[Entries taken from a collection]
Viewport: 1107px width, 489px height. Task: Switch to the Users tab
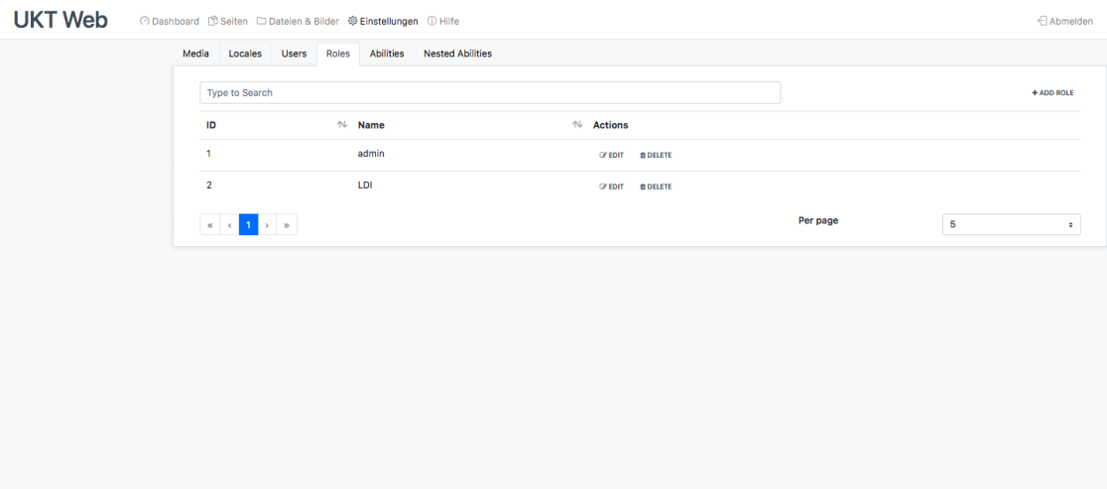(x=294, y=54)
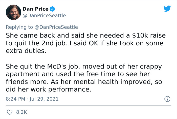Image resolution: width=177 pixels, height=119 pixels.
Task: Click the @DanPriceSeattle handle under the name
Action: 44,15
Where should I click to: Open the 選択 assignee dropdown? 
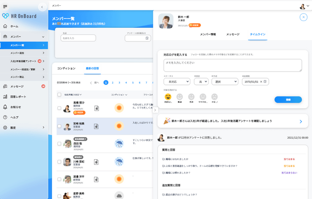click(225, 82)
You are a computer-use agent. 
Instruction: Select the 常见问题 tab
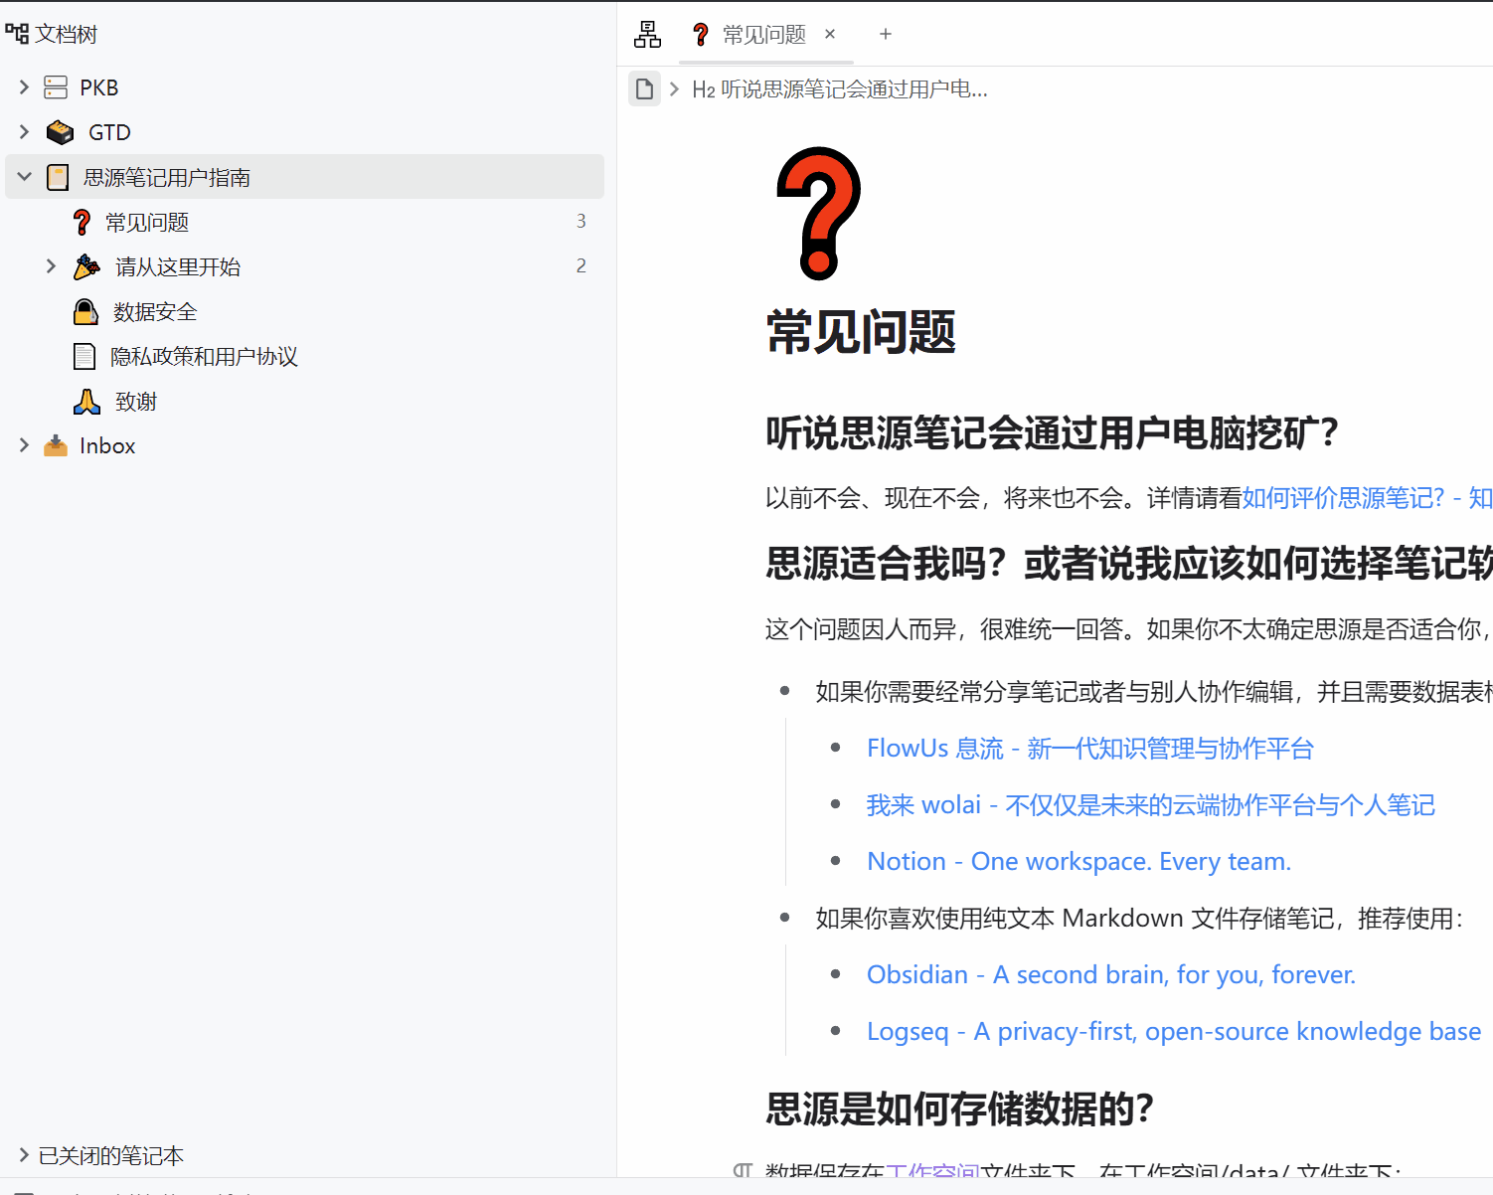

*TO DO*. Print every entry exactly; omit the pictures.

*EXERCISE RESULT*.
Viewport: 1107px width, 489px height. Task: Switch to the Users tab
(x=294, y=54)
Image resolution: width=177 pixels, height=119 pixels.
Task: Click the @DanPriceSeattle handle under the name
Action: 44,15
Where should I click to: Open the 選択 assignee dropdown? 
click(225, 82)
You are a computer-use agent. 
Instruction: Select the 常见问题 tab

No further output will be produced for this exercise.